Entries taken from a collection

★ ★ ★ ★ ★ ★ ★

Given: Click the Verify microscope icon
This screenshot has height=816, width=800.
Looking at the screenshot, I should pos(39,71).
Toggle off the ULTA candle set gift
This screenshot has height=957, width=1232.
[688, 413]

★ ★ ★ ★ ★ ★ ★

▶ WHAT THIS TASK INVOLVES
Top to bottom, the records above must be output exactly.

▶ EXERCISE SOLUTION
Given: Click the Verify microscope icon
This screenshot has height=816, width=800.
Looking at the screenshot, I should pos(39,71).
Toggle off the ULTA candle set gift
This screenshot has height=957, width=1232.
[688, 413]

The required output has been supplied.